STUDY MATERIAL
--- START ---

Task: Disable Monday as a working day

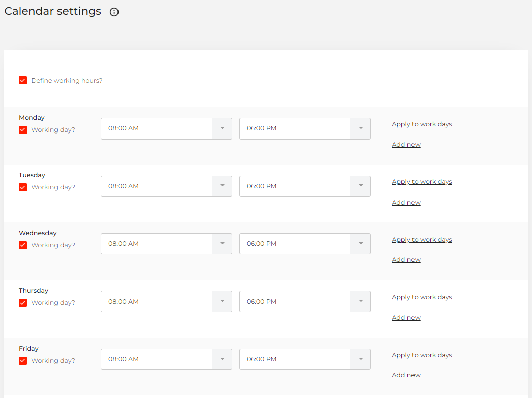Action: [23, 129]
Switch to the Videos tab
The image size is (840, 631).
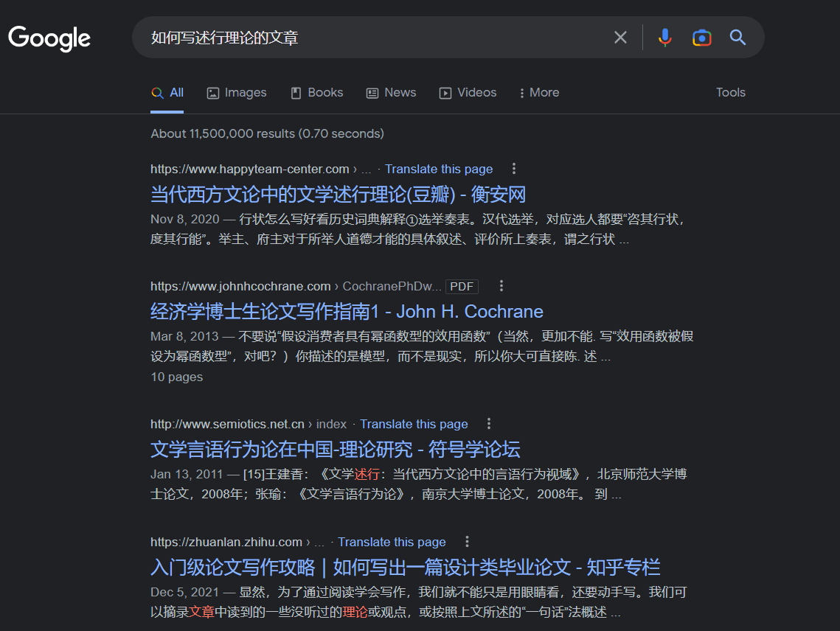pyautogui.click(x=468, y=93)
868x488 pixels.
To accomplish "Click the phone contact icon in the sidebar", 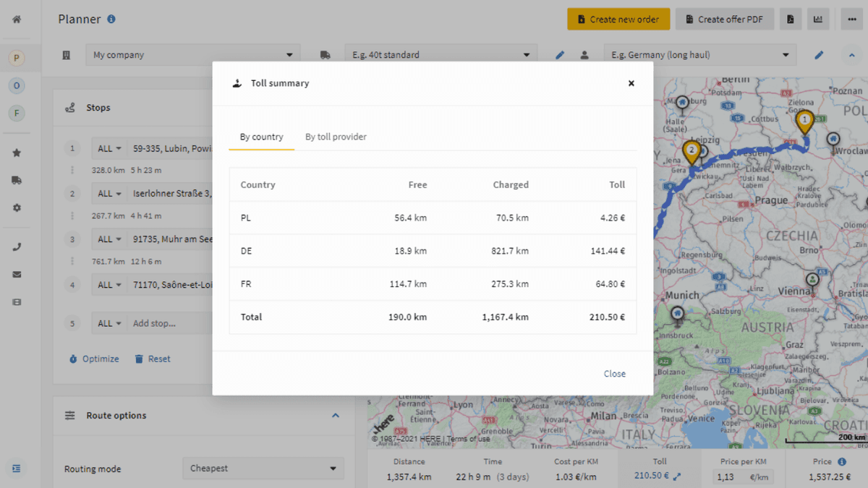I will [16, 247].
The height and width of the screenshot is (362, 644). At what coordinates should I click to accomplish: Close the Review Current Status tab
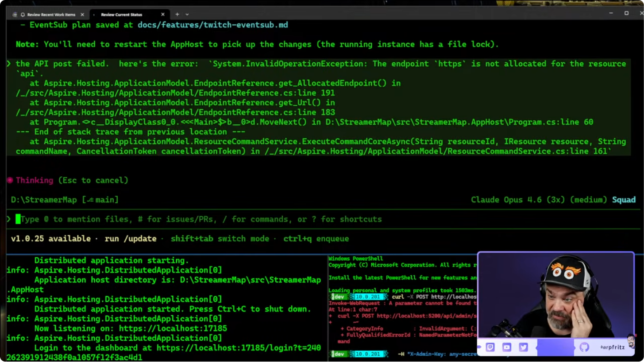click(x=163, y=15)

--- END ---

PROBLEM STATEMENT
An exact restatement is expected of the lines from the line containing "The height and" to the end of the data above, pictures excluded.

TASK RESPONSE
The height and width of the screenshot is (362, 644). At what coordinates should I click to accomplish: Close the Review Current Status tab
click(x=163, y=15)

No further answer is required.